Hello,
I'm trying to work out the intended way to validate a Danish "combined" annual report: a single inline XBRL document with two targets — the default target carrying the IFRS/ESEF financial statements, and a named DKGAAP target carrying the Danish ÅRL supplement (facts tagged target="DKGAAP").
Using arl-2024-multi-target-preview (validate/DBA) on its own, it validates the default (IFRS) target rather than the DKGAAP one.

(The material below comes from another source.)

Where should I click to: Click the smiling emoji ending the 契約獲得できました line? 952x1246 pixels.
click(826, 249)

On an official, known-good. filing I get:
[DBA.TH01] The 'link:schemaRef' must contain '
http://archprod.service.eogs.dk/taxonomy/'.

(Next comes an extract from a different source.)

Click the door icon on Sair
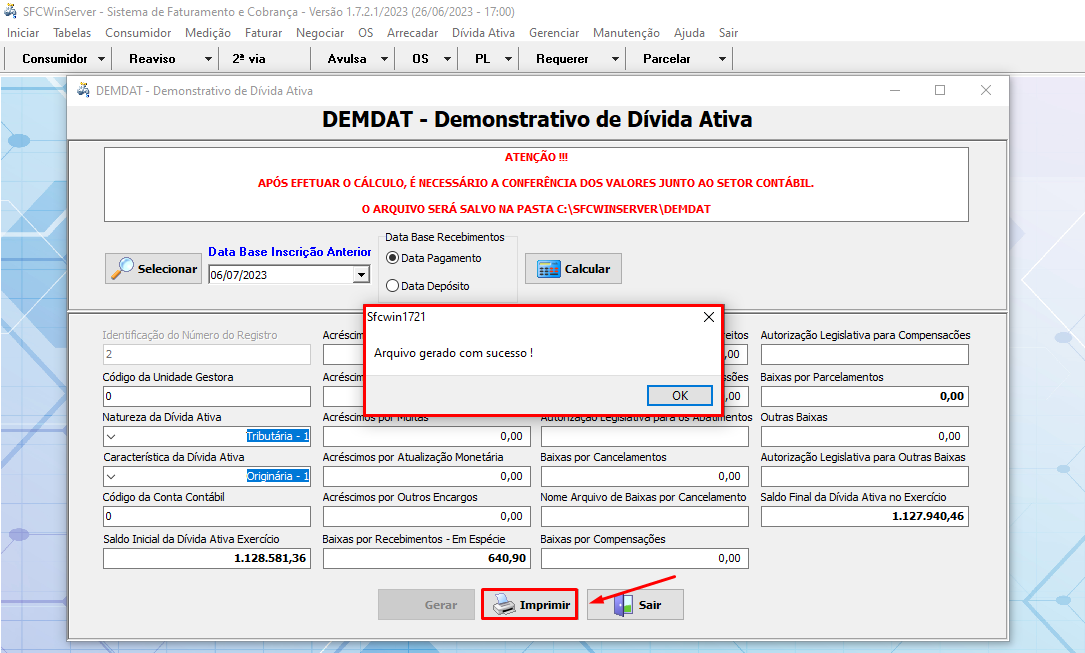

The 'link:schemaRef' as reported is
http://xbrl.carlsberggroup.com/.../Carlsberg-...xsd.[DBA.TM12] IdentificationNumberCvrOfReportingEntity must be tagged in the document.

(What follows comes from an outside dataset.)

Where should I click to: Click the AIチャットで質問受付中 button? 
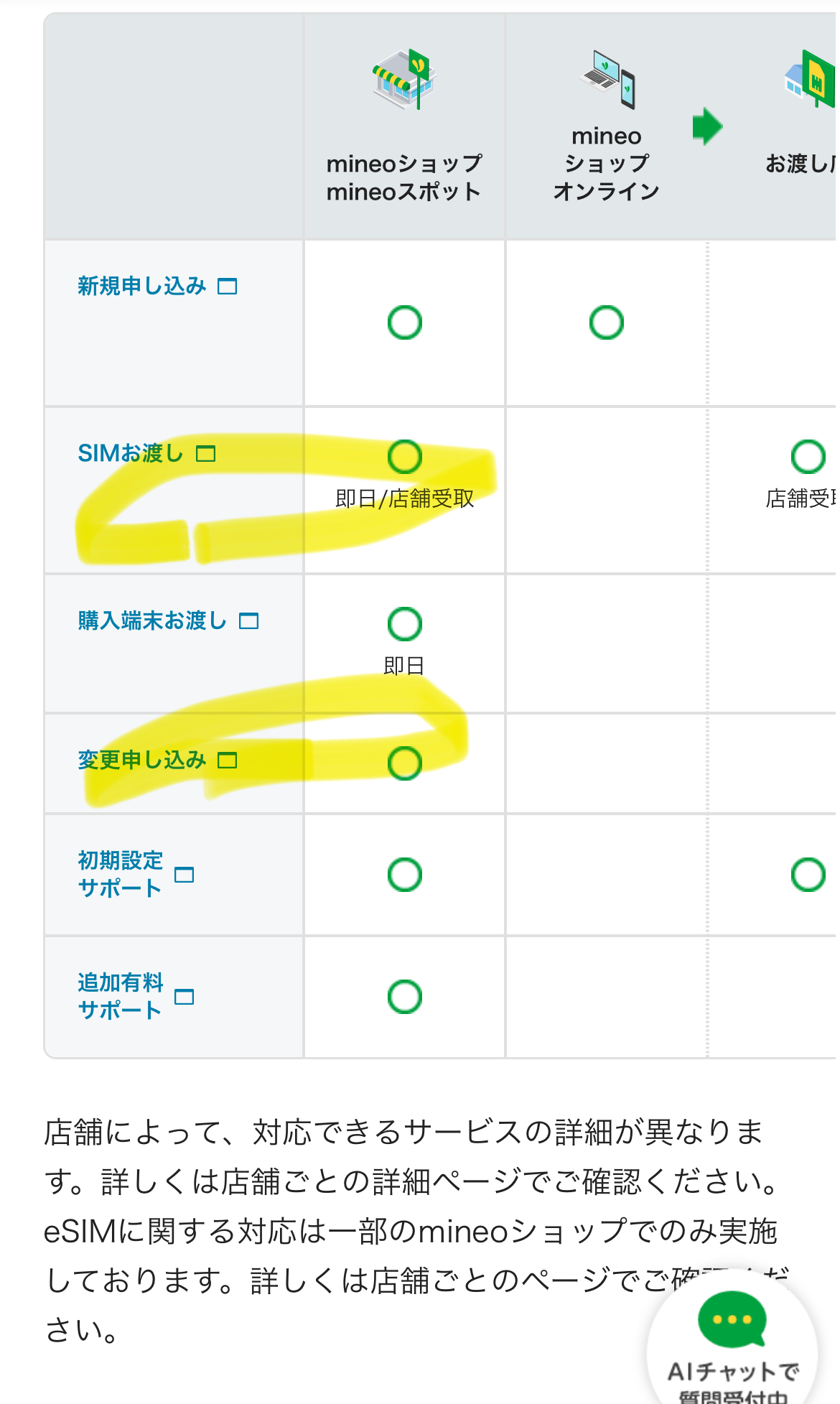pyautogui.click(x=733, y=1379)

[DBA.TM25] AddressOfSubmittingEnterpriseStreetAndNumber must be tagged in the document.
[DBA.TM27] AddressOfSubmittingEnterprisePostcodeAndTown must be tagged in the document.
i.e. it reads the IFRS target's schemaRef and reports the DKGAAP facts (which carry target="DKGAAP") as missing.
The only way I found to validate the DKGAAP target is via the command line with the IXDS plugin and an explicit target:
arelleCmdLine --plugins "validate/DBA|inlineXbrlDocumentSet" \
--disclosureSystem arl-2024-multi-target-preview \
--parameters "ixdsTarget=DKGAAP" -f <filing> --validate
That validates the DBA/ÅRL side correctly, but only covers the DKGAAP target. If I instead validate the ESEF/IFRS side with validate/ESEF, Arelle loads the whole DTS (which includes the DKGAAP taxonomy via the second schemaRef) and treats the Danish taxonomy as the filer's extension taxonomy — producing many errors such as ESEF.RTS.Annex.IV.Par.11.customDataTypeDuplicatingXbrlOrDtrEntry on cmn:* types, ESEF.2.5.3.targetAttributeUsedForESEFContents, etc.
So my question is:
Is --parameters ixdsTarget=DKGAAP the intended way to point DBA validation at the DKGAAP target, or is the multi-target disclosure system meant to handle target selection automatically? If the latter is true, for this example how am I supposed to use it?